__Work instructions__: Restate each of the lines below word for word and drop every picture.

-------------------------

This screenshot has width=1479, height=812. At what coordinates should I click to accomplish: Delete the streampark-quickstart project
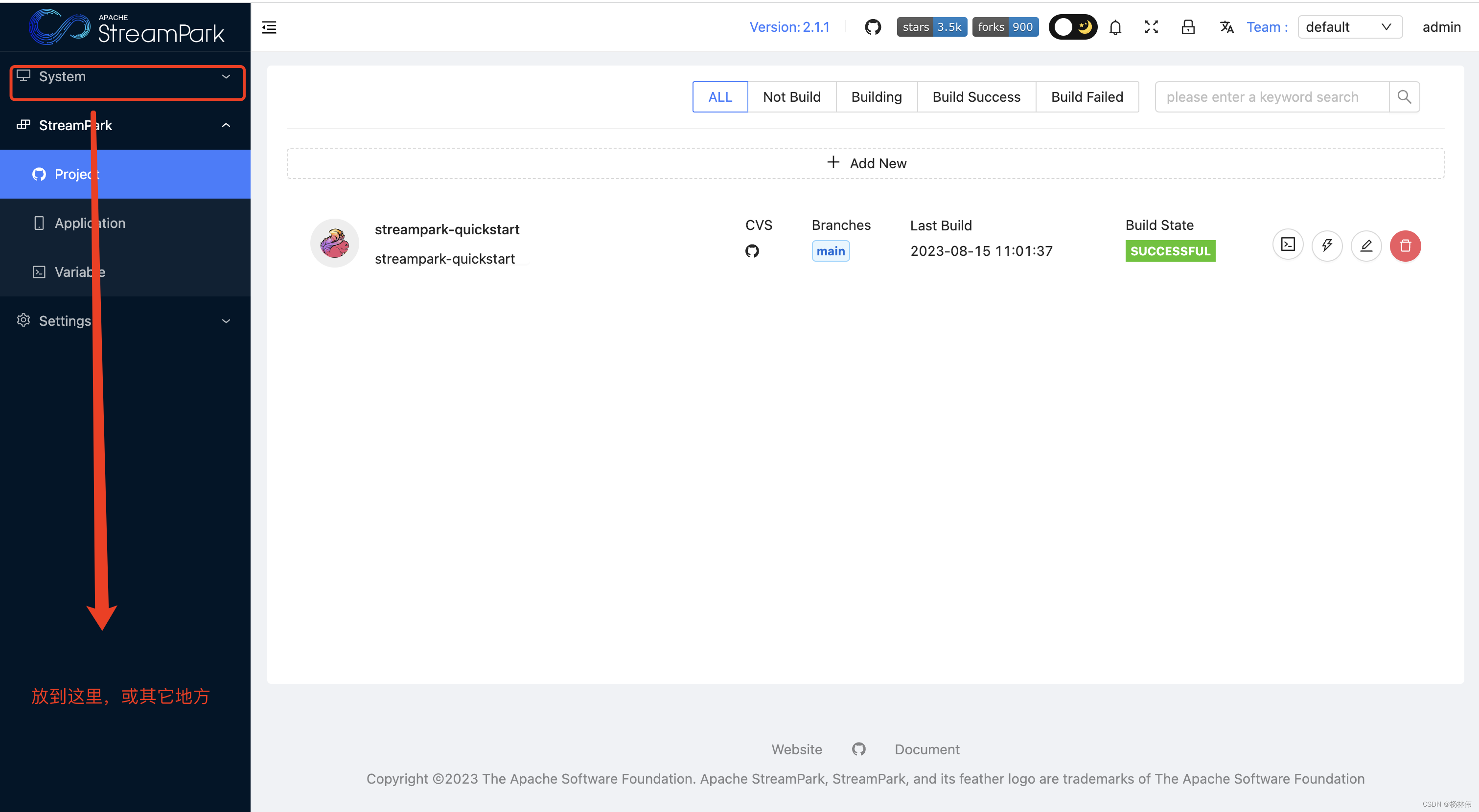[x=1405, y=246]
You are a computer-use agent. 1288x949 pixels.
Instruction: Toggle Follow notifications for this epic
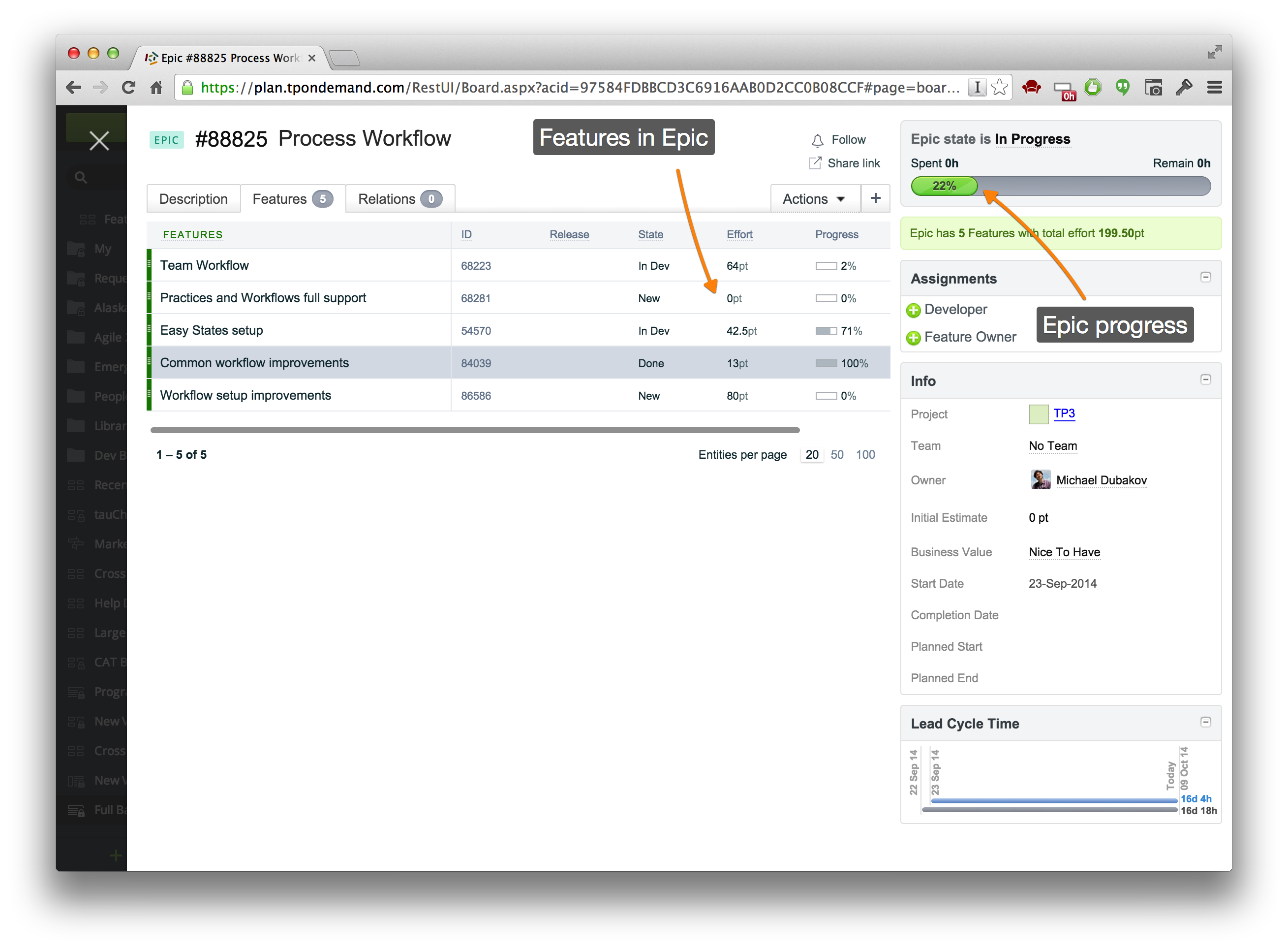pos(840,139)
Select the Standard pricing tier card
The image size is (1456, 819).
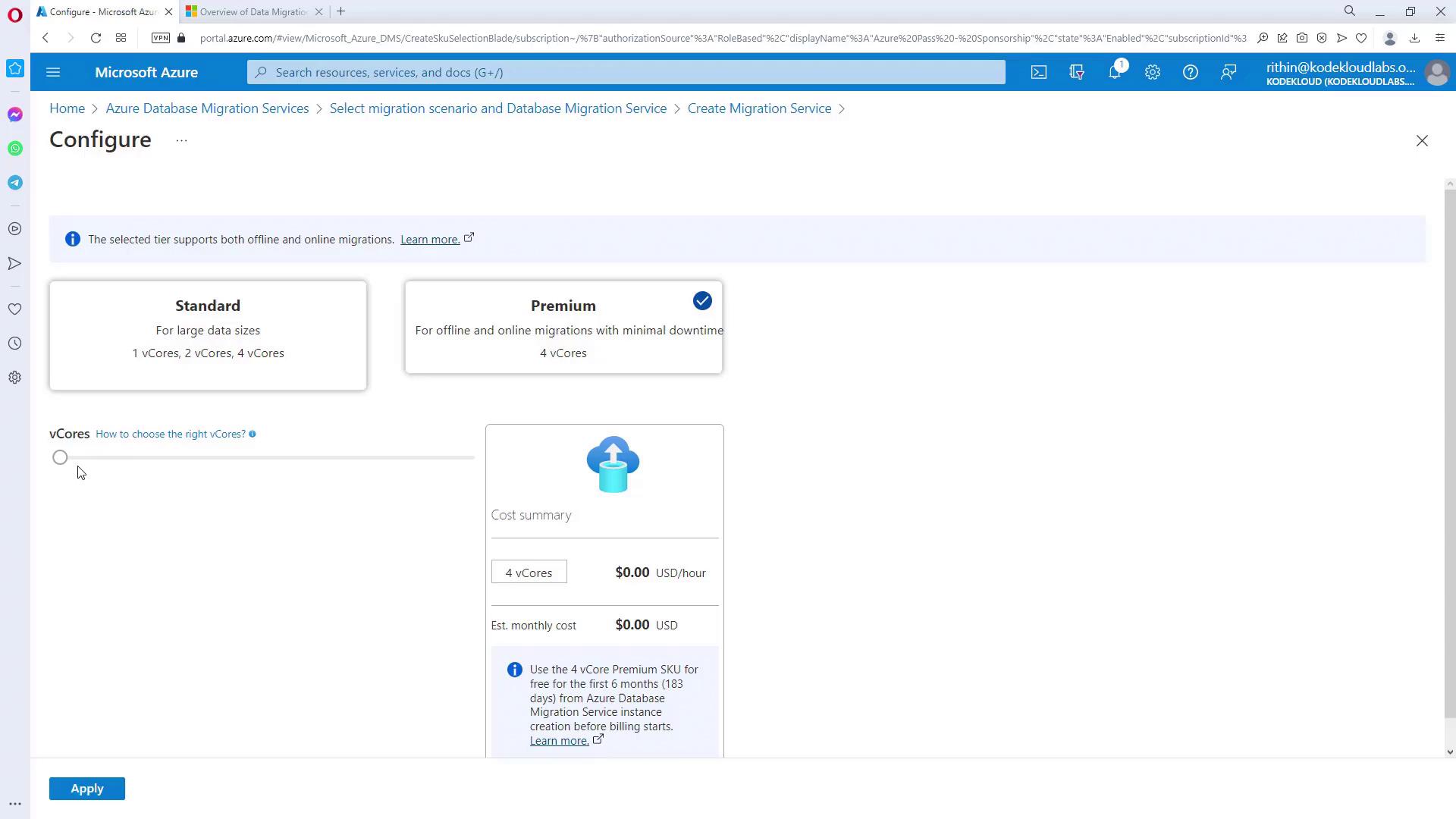pos(208,335)
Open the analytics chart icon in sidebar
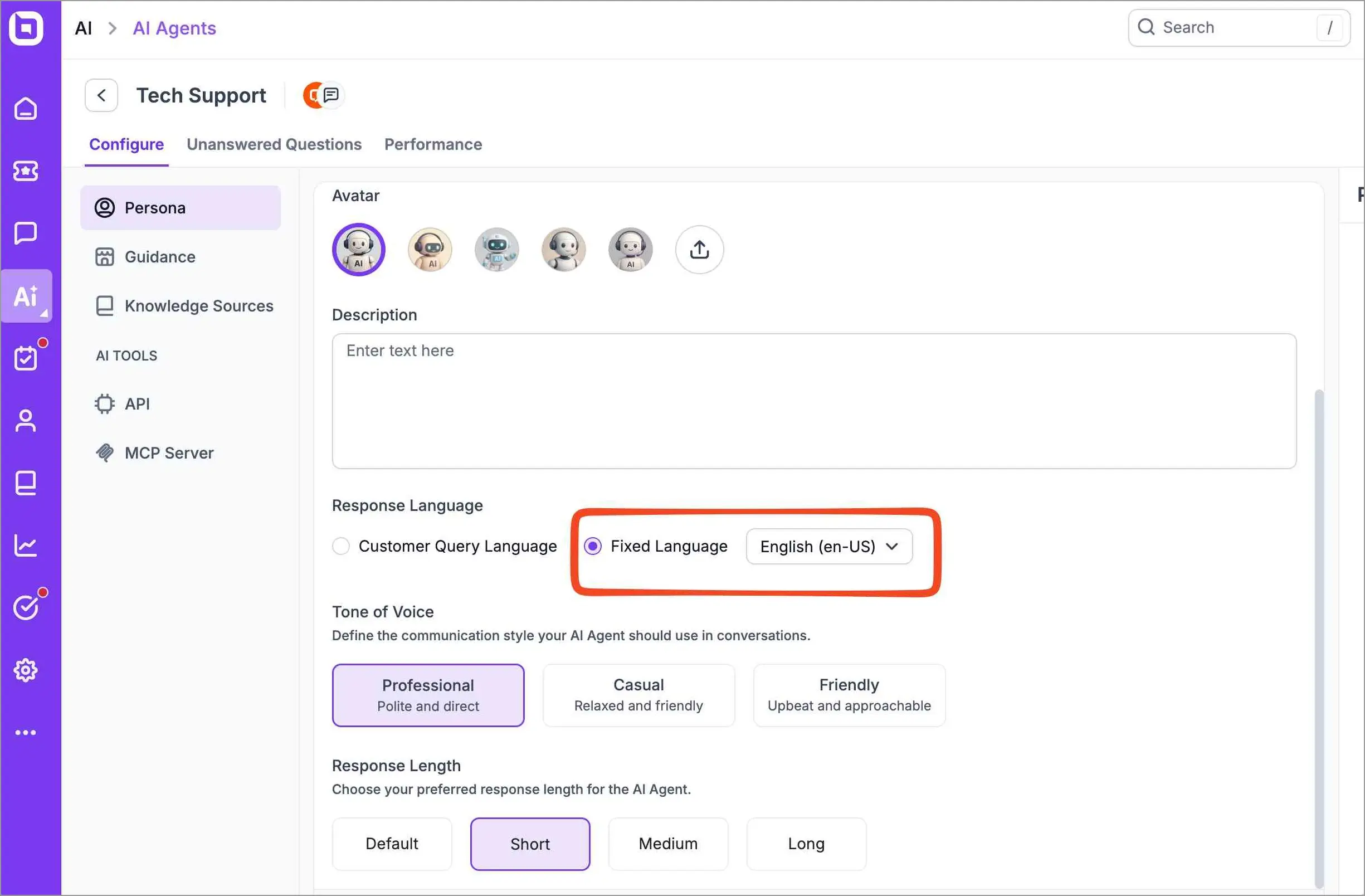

-------------------------

__Answer below__:
This screenshot has width=1479, height=812. At what coordinates should I click to accomplish: Delete the streampark-quickstart project
[x=1405, y=246]
You are a computer-use agent. 1288x949 pixels.
Instruction: Toggle Follow notifications for this epic
pos(840,139)
Select the Standard pricing tier card
The image size is (1456, 819).
pos(208,335)
Open the analytics chart icon in sidebar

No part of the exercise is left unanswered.